# [Given text]
* BEGIN *

I have a patch that is a more comprehensive version of this idea, but
it is not fully debugged, and has suffered some bitrot in the past
couple months. This turns out to be a good performance improvement in
the general case too, but is more complex than your idea because there
are real locking changes needed to avoid deadlocks. I can send you a
copy of the patch if you are interested.

> Note that I could do invalidate_inode_pages() within our kernel modules
> to accomplish what drop_pagecache_sb() does (without coming here to bug
> people) but I don't have access to inode_lock as an external kernel
> module. So either EXPORT_SYMBOL(inode_lock) or this patch ?

like i said above, you have to be careful when touching inode_lock,
dcache_lock, and the mapping's tree_lock, because of potential
deadlocks. the mapping's lock can be taken from softirq context, but
the inode and dcache locks cannot.

* END *

# [Data for this task]
* BEGIN *

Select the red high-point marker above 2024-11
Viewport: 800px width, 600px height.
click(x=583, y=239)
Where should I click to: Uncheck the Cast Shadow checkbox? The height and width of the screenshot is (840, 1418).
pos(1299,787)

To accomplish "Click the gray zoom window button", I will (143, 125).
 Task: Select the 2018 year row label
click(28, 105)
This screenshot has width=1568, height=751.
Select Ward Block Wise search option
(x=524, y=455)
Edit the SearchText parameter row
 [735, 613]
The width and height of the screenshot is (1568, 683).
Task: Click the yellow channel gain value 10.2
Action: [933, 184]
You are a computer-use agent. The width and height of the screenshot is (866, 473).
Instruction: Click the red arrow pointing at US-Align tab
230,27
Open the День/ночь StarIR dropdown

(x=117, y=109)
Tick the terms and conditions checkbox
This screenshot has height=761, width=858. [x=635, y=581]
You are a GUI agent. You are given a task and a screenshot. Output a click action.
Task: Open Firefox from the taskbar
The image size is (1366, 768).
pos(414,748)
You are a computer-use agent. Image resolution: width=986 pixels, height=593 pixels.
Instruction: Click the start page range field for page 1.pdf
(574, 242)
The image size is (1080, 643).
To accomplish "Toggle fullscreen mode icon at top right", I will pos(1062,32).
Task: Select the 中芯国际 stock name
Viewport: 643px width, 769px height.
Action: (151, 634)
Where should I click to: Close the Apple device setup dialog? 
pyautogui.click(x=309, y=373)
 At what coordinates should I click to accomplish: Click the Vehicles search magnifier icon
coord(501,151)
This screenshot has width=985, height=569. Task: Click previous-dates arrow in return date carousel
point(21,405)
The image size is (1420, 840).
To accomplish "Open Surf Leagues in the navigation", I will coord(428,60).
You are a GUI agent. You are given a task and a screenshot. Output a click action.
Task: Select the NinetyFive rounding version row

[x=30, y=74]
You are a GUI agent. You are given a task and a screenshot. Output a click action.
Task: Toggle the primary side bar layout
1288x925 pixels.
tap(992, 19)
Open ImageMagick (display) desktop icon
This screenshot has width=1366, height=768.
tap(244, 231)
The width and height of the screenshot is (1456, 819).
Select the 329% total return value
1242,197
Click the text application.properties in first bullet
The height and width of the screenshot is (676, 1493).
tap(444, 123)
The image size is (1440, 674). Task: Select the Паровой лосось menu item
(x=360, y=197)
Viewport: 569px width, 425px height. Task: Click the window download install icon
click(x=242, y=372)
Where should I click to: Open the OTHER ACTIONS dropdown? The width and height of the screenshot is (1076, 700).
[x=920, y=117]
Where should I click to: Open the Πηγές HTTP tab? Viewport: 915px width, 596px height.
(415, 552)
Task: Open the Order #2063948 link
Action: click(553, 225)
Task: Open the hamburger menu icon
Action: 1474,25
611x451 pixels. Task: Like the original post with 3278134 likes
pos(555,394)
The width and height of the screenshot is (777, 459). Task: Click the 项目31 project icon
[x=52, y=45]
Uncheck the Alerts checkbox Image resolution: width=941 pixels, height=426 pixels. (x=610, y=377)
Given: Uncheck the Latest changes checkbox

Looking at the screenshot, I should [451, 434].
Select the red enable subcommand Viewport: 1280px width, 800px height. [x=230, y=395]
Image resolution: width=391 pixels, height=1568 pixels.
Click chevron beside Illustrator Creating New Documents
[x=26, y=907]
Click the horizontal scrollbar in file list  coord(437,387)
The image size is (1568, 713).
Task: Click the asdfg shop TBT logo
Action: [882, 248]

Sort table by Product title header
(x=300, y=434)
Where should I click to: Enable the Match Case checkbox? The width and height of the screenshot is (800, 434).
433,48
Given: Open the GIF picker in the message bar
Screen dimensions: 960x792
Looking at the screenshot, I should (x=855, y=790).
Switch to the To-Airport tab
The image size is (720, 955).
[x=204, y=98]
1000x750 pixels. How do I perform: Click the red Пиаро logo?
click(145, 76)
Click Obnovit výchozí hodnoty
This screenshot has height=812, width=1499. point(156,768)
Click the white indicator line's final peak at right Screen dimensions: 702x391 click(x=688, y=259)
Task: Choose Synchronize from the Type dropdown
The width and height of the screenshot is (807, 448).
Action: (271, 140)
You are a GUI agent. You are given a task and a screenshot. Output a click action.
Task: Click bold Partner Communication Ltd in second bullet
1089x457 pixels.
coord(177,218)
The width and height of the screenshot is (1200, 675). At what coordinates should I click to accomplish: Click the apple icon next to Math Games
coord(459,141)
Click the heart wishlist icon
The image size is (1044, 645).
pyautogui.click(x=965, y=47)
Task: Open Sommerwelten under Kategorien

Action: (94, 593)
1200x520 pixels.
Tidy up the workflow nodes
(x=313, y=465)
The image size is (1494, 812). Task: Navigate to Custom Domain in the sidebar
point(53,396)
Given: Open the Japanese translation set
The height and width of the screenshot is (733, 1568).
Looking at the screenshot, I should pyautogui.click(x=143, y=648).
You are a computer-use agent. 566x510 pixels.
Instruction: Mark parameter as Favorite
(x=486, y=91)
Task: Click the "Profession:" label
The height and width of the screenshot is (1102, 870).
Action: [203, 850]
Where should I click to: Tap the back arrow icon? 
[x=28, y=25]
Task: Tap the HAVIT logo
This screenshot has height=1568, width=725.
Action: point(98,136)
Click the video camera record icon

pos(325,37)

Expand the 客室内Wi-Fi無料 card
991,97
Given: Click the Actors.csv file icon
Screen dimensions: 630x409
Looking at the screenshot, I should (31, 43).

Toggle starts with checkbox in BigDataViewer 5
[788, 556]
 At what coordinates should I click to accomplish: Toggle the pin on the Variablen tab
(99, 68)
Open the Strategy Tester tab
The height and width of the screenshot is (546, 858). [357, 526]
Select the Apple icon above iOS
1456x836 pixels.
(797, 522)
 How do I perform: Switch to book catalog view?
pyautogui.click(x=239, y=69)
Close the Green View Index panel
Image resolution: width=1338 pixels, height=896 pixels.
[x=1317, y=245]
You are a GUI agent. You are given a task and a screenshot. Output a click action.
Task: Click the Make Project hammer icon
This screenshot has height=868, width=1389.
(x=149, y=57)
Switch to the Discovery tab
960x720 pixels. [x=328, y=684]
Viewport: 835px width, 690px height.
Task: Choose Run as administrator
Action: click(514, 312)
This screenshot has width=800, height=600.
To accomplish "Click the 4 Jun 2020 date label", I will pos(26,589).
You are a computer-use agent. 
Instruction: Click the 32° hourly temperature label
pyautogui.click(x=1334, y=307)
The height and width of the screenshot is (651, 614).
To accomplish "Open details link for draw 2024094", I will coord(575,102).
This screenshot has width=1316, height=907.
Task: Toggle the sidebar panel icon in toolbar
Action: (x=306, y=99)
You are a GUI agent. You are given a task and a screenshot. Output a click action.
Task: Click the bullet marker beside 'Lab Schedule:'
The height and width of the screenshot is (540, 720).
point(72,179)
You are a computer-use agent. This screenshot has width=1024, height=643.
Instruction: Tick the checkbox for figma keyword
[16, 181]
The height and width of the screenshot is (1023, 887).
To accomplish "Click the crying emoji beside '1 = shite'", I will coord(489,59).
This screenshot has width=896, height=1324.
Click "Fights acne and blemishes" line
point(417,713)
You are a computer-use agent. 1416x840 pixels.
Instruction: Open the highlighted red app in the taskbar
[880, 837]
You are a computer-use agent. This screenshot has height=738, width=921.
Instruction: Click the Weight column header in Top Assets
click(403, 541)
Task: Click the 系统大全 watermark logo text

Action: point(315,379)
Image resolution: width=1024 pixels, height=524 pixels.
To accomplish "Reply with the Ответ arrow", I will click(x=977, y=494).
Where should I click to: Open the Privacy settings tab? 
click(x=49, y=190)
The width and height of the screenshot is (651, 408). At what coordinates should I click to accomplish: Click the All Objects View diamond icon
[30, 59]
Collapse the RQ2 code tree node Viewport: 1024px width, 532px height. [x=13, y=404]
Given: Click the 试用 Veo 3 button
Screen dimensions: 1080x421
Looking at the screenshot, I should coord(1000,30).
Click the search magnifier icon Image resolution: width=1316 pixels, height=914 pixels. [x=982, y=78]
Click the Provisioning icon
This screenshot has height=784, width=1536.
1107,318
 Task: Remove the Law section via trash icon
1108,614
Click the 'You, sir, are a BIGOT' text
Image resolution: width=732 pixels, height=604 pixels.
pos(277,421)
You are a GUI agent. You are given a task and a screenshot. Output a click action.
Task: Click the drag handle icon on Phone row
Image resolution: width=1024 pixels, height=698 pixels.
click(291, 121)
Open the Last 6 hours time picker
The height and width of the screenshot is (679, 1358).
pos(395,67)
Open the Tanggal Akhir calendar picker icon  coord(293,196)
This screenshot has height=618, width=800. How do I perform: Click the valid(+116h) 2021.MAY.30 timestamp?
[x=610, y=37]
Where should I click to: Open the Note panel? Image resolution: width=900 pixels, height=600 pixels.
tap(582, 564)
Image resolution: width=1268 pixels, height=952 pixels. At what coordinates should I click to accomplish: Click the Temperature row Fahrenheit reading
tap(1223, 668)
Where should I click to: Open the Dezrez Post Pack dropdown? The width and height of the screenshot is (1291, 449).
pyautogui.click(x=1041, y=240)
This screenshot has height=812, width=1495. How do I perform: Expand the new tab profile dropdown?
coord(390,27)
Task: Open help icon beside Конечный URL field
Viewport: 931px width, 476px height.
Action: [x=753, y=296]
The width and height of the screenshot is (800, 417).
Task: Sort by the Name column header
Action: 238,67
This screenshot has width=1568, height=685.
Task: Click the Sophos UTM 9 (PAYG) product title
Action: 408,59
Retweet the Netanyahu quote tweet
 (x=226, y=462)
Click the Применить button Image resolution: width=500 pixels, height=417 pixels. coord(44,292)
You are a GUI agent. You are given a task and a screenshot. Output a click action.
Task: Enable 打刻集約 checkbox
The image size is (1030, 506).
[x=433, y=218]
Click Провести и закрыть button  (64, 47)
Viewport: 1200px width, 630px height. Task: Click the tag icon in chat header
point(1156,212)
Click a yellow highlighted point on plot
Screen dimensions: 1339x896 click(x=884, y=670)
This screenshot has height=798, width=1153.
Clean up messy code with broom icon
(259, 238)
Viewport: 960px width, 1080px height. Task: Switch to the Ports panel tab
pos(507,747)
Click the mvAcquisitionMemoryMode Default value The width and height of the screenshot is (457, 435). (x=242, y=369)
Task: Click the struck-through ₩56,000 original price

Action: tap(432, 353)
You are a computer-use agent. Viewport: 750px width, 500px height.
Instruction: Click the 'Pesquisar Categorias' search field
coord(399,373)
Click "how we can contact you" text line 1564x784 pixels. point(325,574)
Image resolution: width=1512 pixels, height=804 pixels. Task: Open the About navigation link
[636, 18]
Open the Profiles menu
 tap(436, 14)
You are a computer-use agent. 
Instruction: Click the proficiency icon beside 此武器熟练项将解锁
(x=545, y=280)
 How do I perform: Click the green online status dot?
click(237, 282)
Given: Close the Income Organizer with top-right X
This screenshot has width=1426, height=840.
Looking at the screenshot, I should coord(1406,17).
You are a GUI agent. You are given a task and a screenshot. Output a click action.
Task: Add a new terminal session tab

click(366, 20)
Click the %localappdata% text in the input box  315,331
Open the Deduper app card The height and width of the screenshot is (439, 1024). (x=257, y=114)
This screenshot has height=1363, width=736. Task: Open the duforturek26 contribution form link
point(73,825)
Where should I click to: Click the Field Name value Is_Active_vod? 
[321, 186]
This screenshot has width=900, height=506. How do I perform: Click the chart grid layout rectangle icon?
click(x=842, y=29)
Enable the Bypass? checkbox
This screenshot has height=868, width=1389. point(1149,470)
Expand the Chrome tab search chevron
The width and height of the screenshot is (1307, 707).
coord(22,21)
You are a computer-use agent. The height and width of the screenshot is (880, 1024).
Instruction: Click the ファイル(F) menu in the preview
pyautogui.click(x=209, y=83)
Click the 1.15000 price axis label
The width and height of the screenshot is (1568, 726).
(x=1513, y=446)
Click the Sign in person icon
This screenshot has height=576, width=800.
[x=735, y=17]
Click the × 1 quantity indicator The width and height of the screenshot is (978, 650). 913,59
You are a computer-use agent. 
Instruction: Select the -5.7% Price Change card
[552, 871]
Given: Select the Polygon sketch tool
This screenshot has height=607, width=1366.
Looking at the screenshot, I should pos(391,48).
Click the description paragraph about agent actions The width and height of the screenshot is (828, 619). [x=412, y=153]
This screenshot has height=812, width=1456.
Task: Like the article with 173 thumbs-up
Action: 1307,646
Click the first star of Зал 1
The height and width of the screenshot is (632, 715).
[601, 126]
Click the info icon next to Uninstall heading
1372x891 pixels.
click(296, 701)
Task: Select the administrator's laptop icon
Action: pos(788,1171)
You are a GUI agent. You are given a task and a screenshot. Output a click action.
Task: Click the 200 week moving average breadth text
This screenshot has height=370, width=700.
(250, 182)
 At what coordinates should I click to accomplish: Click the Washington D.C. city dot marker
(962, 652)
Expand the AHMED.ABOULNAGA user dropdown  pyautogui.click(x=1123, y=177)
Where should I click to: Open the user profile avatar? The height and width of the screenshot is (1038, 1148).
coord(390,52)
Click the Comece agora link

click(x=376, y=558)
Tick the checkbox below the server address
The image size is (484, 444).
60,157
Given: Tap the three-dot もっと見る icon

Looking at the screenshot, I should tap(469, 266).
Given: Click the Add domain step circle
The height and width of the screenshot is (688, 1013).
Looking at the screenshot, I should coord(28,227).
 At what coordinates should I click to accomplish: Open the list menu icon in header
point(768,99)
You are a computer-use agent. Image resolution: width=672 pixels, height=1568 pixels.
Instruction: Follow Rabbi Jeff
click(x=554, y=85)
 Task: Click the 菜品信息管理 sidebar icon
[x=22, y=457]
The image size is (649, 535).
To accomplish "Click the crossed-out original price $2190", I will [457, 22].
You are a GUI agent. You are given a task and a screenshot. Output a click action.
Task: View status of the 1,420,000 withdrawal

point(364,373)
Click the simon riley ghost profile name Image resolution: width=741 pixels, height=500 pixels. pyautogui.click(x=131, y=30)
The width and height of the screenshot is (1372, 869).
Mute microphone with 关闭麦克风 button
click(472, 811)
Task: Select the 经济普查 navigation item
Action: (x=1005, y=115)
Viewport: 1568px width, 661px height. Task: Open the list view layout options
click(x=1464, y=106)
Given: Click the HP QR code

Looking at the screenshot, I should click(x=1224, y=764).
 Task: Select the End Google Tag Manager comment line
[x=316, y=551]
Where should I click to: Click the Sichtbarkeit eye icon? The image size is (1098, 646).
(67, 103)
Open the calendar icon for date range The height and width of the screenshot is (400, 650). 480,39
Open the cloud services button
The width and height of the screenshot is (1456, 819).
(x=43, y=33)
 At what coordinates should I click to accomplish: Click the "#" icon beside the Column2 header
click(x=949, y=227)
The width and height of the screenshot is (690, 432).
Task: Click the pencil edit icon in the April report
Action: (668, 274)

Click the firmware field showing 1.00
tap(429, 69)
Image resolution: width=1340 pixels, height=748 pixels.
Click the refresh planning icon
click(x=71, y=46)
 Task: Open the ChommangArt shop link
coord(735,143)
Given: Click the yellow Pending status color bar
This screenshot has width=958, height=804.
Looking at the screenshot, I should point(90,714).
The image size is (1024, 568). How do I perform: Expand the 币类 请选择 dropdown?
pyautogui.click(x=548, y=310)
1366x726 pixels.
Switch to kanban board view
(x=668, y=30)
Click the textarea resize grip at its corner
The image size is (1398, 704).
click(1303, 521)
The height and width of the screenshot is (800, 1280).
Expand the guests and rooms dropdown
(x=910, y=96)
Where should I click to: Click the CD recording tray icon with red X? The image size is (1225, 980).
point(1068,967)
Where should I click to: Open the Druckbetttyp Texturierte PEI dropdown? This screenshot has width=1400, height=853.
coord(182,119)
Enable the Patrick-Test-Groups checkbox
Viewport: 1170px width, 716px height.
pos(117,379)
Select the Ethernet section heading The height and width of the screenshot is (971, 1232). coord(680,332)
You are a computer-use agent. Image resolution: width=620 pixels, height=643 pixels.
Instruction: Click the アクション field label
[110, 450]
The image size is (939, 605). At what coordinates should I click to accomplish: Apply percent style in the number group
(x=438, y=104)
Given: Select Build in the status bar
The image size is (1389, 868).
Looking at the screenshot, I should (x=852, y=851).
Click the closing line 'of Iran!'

* END *

# [Complete the following]
1. Do these statements agree with the locking discussion above? Answer yes or no for each, backing it with the deciding words of the text quoted exactly.
(a) The writer's more comprehensive patch is fully debugged.
(b) The mapping's lock can be taken from softirq context.
(c) The inode and dcache locks can be taken from softirq context.
2. Please quote the rows word for word, beginning with the first row and stopping after the line that contains "point(21,405)".

# [Expected results]
1.
(a) No: "it is not fully debugged"
(b) Yes: "the mapping's lock can be taken from softirq context"
(c) No: "but the inode and dcache locks cannot"

2.
Select the red high-point marker above 2024-11
Viewport: 800px width, 600px height.
click(x=583, y=239)
Where should I click to: Uncheck the Cast Shadow checkbox? The height and width of the screenshot is (840, 1418).
pos(1299,787)

To accomplish "Click the gray zoom window button", I will (143, 125).
 Task: Select the 2018 year row label
click(28, 105)
This screenshot has width=1568, height=751.
Select Ward Block Wise search option
(x=524, y=455)
Edit the SearchText parameter row
 [735, 613]
The width and height of the screenshot is (1568, 683).
Task: Click the yellow channel gain value 10.2
Action: [933, 184]
You are a computer-use agent. The width and height of the screenshot is (866, 473).
Instruction: Click the red arrow pointing at US-Align tab
230,27
Open the День/ночь StarIR dropdown

(x=117, y=109)
Tick the terms and conditions checkbox
This screenshot has height=761, width=858. [x=635, y=581]
You are a GUI agent. You are given a task and a screenshot. Output a click action.
Task: Open Firefox from the taskbar
The image size is (1366, 768).
pos(414,748)
You are a computer-use agent. Image resolution: width=986 pixels, height=593 pixels.
Instruction: Click the start page range field for page 1.pdf
(574, 242)
The image size is (1080, 643).
To accomplish "Toggle fullscreen mode icon at top right", I will pos(1062,32).
Task: Select the 中芯国际 stock name
Viewport: 643px width, 769px height.
Action: (151, 634)
Where should I click to: Close the Apple device setup dialog? 
pyautogui.click(x=309, y=373)
 At what coordinates should I click to accomplish: Click the Vehicles search magnifier icon
coord(501,151)
This screenshot has width=985, height=569. Task: Click previous-dates arrow in return date carousel
point(21,405)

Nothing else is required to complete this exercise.